Texto do exercício
============

Os casos já referidos recordam-nos o valor evolutivo da heterogeneidade, algo que não suscita, sobretudo desde a revolução darwiniana, qualquer dúvida aos cientistas. A variabilidade é a matéria-prima da evolução, pois o que funciona num ambiente pode ser um desastre noutro. Assim, para que a selecção natural possa agir sobre uma característica, tem de haver diferentes versões do gene (ou genes) que o controlam. Ronald Fisher, um dos fundadores da genética de populações, demonstrou matematicamente que quanto mais alelos (variantes) existirem de um gene, maior será a probabilidade de um se conseguir impor aos restantes. Isso implica que uma maior variabilidade genética se traduz num maior ritmo de evolução de uma população.

A sexualidade constitui a base de propagação e sobrevivência dos genes. Quanto maiores as diferenças entre nós, maiores probabilidades teremos de subsistir em qualquer tipo de circunstâncias. Marilyn Monroe afirmou: "O sexo faz parte da Natureza, e eu dou-me maravilhosamente com a Natureza." A ciência actual recorda que darmo-nos bem com o biológico implica entender e respeitar a diversidade. Castos ou promíscuos; pessoas que associam o sexo ao amor e outras a quem os sentimentos diminuem a líbido; heterossexuais, homossexuais, bissexuais e "quadsexuais" (uma nova categoria lançada por Angelina Jolie que engloba os que gostam de homens, mulheres, homossexuais e transsexuais)... Todos contam.

============

Entradas de dados guardadas
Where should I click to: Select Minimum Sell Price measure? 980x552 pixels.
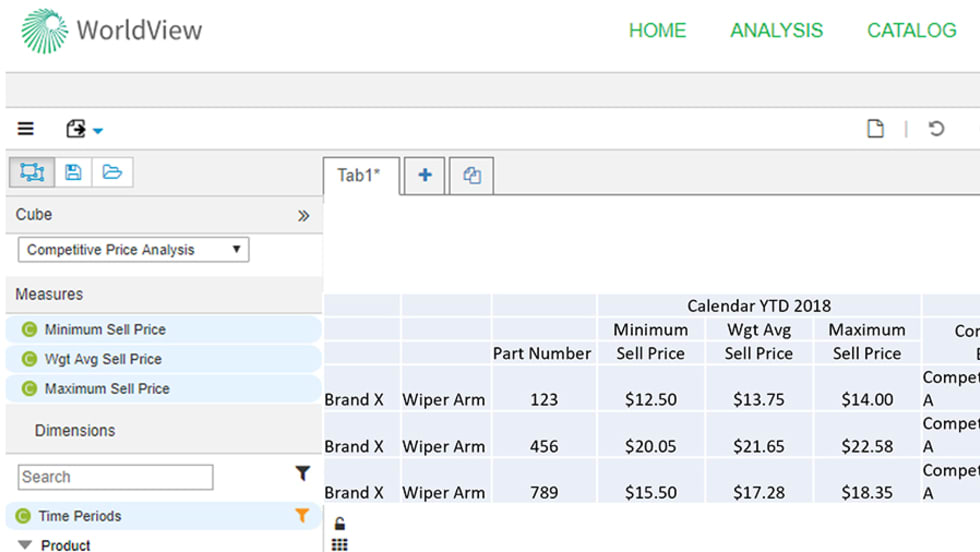[105, 329]
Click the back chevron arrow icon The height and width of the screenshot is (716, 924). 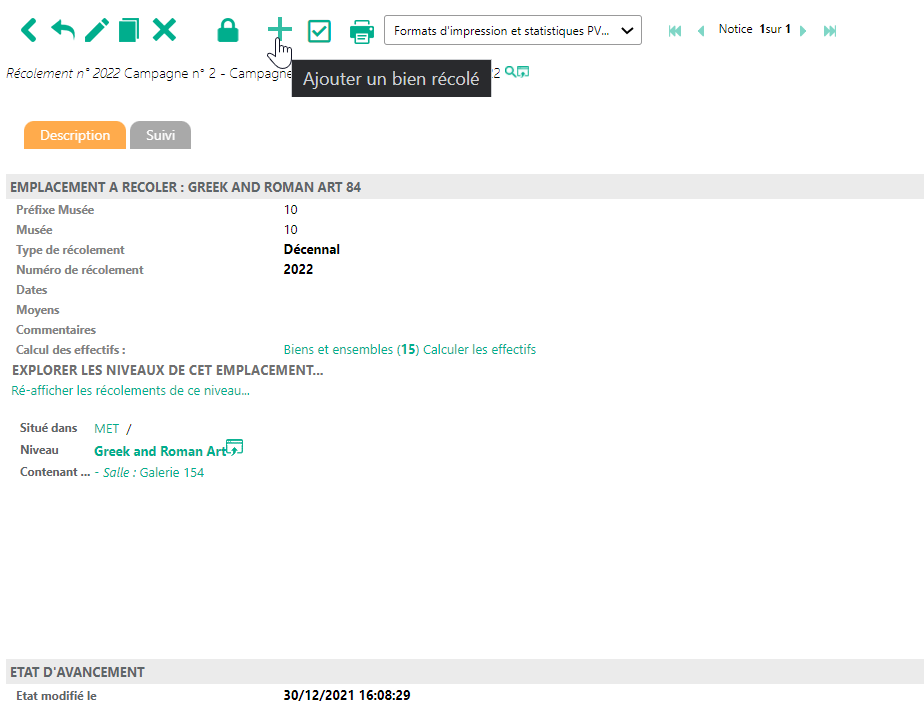[28, 30]
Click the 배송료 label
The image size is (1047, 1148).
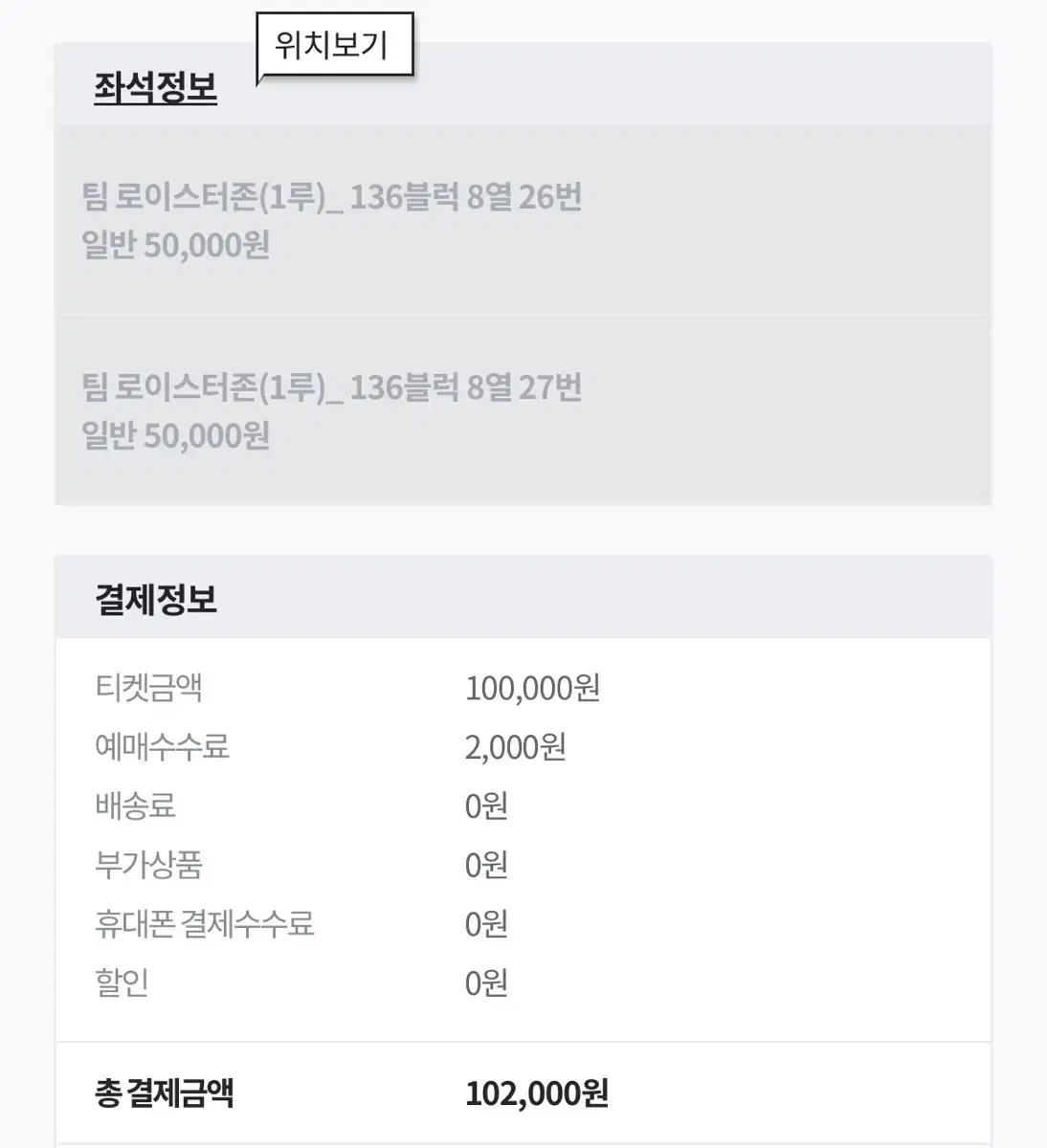point(135,806)
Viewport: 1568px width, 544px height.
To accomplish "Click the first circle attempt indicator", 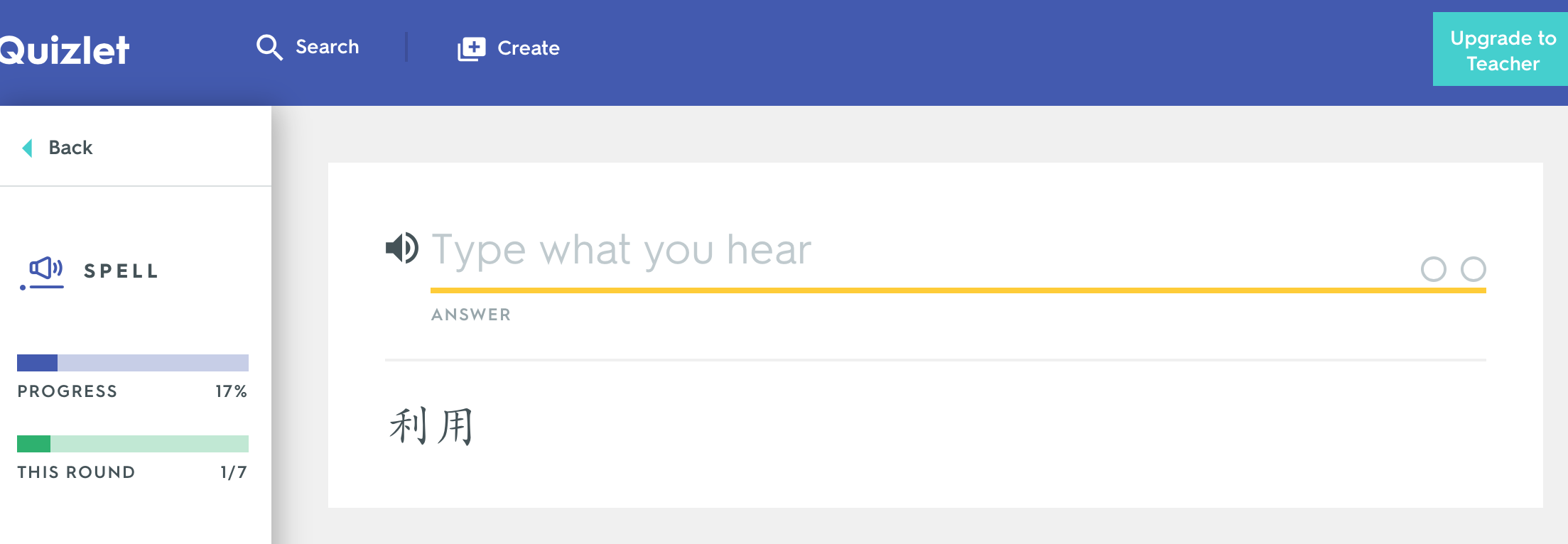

============

Objetivo da tarefa
Diz se cada afirmação está de acordo com o texto, respondendo sim ou não e citando as palavras do texto que o decidem: (a) Ronald Fisher foi um dos fundadores da genética de populações. (b) Uma menor variabilidade genética leva a um ritmo de evolução mais rápido. (c) A categoria "quadsexuais" foi lançada por Marilyn Monroe. Para responder, baseia-te apenas no texto.

Resposta
(a) Sim: "Ronald Fisher, um dos fundadores da genética de populações"
(b) Não: "uma maior variabilidade genética se traduz num maior ritmo de evolução de uma população"
(c) Não: "uma nova categoria lançada por Angelina Jolie"